The visit comes after a year of rising tensions between the Catholic church and the government of Vietnam over land issues, particularly in Hanoi and also in Saigon and Vinh Long. There is concern that the Vietnam side might pressure the Vatican to remove Hanoi Archbishop Joseph Ngo Quang Kiet, who according to J.B. An Dang has “suffered a long period of virtual house arrest, calculated public defamation campaign by state-controlled media, not to mention public threat of violence and death aimed at him personally,” because of his forthright stand on the Thai Ha parish church property issue.

The issue of dioceses without bishops will also be dicussed, according to J.B. An Dang: “There are numerous dioceses such as Phat Diem, Buon Me Thuot still without a bishop, and there are aging bishops who would like to but cannot retire due to lack of replacement such as bishops of Vinh and Thai Binh dioceses.” This is a chronic problem in Vietnam, due to the requirement for government approval of bishops, and the slowness of the Vietnam government ot issue such approvals.

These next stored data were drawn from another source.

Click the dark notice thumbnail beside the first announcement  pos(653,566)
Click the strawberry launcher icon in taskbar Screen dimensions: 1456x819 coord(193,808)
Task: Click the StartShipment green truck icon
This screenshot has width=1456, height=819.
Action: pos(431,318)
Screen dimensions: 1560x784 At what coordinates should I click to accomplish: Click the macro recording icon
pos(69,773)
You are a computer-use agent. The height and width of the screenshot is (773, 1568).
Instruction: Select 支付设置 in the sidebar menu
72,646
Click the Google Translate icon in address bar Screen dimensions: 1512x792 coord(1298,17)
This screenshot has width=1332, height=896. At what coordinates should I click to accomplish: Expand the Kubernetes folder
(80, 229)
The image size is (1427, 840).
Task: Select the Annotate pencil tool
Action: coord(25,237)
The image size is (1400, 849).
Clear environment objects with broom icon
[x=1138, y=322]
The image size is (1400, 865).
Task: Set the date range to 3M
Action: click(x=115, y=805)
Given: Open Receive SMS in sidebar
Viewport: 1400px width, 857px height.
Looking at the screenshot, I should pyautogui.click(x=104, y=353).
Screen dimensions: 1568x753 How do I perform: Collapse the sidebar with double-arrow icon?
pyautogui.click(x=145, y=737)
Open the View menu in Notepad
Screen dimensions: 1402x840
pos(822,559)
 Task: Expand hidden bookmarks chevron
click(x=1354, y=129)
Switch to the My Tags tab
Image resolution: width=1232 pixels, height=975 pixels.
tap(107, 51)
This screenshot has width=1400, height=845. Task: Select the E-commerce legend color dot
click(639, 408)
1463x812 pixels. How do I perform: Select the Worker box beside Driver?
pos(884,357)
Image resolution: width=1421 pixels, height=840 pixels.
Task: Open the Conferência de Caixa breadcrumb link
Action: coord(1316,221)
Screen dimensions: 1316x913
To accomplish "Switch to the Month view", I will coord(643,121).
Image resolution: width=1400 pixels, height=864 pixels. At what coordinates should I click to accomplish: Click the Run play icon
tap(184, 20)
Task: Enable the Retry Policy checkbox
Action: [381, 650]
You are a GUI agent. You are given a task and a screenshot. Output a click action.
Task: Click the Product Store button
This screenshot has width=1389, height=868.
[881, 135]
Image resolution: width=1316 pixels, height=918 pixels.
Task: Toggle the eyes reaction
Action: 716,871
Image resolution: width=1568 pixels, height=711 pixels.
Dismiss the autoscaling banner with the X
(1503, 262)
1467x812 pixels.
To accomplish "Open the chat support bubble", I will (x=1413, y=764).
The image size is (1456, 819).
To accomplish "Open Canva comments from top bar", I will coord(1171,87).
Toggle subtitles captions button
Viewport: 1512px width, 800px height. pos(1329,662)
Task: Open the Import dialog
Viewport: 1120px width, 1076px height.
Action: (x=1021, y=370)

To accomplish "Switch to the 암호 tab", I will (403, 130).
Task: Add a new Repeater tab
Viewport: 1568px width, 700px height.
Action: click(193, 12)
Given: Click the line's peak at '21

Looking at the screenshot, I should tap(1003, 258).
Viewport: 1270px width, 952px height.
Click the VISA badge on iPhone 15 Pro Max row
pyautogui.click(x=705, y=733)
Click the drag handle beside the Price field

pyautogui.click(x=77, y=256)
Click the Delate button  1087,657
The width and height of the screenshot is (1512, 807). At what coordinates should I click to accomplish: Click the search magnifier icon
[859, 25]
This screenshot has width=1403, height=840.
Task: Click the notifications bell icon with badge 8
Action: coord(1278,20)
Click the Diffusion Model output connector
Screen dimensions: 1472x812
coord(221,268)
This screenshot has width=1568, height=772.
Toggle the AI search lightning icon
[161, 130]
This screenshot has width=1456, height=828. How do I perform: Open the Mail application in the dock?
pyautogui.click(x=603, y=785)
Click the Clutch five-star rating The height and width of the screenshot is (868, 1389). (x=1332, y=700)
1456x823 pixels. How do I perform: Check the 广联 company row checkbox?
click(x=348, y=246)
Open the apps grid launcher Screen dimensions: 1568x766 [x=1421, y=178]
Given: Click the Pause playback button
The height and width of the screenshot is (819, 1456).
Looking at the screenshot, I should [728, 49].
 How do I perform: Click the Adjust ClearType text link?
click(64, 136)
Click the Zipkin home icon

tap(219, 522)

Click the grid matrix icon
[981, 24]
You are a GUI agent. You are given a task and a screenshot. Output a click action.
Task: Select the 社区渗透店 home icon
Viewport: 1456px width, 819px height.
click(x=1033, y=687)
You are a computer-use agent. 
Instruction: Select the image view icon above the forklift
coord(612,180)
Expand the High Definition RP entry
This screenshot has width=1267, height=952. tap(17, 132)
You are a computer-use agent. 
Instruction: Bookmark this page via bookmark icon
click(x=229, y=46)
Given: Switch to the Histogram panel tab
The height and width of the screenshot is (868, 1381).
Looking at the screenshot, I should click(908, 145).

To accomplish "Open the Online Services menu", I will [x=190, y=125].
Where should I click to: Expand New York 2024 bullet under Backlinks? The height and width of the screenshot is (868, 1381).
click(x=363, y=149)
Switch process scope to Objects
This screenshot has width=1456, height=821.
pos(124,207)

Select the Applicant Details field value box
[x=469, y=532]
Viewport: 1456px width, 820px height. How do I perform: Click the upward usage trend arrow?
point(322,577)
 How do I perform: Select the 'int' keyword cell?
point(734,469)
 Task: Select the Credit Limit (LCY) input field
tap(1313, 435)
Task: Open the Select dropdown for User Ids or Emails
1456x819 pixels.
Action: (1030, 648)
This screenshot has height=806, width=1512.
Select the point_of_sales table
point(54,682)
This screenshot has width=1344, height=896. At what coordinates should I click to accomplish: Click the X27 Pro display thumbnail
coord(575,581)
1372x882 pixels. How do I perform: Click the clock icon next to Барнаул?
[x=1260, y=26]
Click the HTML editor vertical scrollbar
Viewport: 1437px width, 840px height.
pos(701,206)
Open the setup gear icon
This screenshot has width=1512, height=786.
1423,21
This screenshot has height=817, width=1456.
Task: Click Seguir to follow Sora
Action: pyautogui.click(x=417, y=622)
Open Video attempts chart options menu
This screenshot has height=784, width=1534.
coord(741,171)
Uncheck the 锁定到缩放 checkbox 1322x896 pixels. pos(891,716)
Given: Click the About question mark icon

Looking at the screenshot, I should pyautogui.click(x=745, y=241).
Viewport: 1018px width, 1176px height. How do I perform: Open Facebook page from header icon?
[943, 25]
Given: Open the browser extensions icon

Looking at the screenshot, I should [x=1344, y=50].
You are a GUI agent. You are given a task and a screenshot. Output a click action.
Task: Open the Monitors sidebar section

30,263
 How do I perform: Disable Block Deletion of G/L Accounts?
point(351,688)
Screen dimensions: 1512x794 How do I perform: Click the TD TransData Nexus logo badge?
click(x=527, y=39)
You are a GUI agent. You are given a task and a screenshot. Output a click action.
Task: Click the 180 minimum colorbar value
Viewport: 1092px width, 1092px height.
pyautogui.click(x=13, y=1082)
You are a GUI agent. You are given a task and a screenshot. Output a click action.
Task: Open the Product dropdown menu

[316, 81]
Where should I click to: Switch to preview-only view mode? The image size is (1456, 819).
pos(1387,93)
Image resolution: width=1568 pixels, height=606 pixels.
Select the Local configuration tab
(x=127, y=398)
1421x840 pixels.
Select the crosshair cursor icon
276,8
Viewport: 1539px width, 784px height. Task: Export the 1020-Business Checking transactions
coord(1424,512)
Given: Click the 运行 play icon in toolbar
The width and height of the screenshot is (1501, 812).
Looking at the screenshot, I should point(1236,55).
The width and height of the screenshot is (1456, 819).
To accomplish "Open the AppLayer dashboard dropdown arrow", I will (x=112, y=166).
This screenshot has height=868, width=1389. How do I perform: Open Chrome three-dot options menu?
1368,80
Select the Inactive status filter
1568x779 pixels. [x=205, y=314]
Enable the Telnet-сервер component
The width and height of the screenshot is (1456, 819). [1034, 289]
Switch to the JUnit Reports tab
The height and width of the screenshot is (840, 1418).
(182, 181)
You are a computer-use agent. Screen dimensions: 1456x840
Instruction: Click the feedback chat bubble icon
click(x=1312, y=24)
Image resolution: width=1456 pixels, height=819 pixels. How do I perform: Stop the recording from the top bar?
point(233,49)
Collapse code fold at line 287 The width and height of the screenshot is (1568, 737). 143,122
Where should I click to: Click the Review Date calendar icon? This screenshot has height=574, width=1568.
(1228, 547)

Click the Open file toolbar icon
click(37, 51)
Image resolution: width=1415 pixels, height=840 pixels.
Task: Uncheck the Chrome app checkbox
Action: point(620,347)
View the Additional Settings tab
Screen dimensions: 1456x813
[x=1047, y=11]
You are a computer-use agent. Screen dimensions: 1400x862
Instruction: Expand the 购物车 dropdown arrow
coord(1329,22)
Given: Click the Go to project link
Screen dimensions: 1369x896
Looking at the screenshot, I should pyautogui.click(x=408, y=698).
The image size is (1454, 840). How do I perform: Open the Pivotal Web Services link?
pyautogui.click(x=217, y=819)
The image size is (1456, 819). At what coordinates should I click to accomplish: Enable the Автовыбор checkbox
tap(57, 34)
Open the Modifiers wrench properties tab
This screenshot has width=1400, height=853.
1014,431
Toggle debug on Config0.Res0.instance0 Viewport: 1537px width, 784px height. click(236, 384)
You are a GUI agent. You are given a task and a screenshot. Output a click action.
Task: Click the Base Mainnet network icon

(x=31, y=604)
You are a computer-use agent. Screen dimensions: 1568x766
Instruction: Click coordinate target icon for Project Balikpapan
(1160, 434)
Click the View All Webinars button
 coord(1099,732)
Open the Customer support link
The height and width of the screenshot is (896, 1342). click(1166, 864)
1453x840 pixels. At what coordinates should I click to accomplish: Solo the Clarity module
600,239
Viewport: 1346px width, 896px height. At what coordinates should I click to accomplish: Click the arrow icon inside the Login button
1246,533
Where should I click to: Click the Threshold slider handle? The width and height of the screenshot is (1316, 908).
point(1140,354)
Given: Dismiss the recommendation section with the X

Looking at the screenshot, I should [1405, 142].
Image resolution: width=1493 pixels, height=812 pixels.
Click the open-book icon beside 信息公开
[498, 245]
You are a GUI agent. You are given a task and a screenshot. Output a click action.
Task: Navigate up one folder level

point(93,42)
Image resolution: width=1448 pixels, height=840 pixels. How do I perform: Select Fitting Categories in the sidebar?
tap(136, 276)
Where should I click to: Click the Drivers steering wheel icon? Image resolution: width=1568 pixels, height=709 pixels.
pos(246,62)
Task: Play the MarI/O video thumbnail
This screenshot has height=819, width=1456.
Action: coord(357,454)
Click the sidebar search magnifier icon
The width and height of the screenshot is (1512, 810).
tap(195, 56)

J.B. An Dang also noted that a Vietnamese Catholic priest who has accompanied the Holy See delegation on previous trips to Vietnam will not be allowed to go this time:

“Msgr. Barnabe Nguyen Van Phuong, a Vietnamese priest, bureau chief at the Congregation for the Evangelization of Peoples, who has joined the Holy See delegation in previous 15 trips to Vietnam, seems not to be welcomed by Vietnam government. He will be replaced by another priest. This has raised further concerns among Catholics in Vietnam.”

The Holy See delegation will also visit some dioceses and meet with the Vietnam Catholic Bishop conference while in Vietnam.


Source: VietCatholic News Feb. 9.

Wednesday, February 04, 2009

Vu Hung, Amnesty International appeal

Amnesty International has issued an Urgent Action notice on behalf of Vu Hung, a high-school physics teacher who was arrested Sept. 14, 2008 and has not been heard from since he was moved from his cell to B14 prison in Hanoi two months ago. He is reported to be in poor health from beatings during interrogations and a hunger strike he held to protest his treatment. Police also reportedly visited his family and asked them to sign an affadavit on his mental health, raising concerns about his ill-treatment.

Vu Hung is one of at least nine people arrested last September for demonstrating for blogger Dieu Cay and against a border agreement with China. It is reported they will be charged under Article 88 of Vietnam's penal code, which prohibits "conducting propaganda" against the goverment.

Vu Hung has been active in pro-democracy movements since 2006 and has suffered the consequences. He was among 14 people arrested for demonstrating against China when the Olympic torch relay passed through Ho Chi Minh City in April 2008. He lost his teaching job in July 2008 for his activism.

Amnesty International is asking that letters be written to various government officials expressing concern about the ill-treatment of Vu Hung and demanding the immediate and unconditional release of Vu Hung and his colleagues.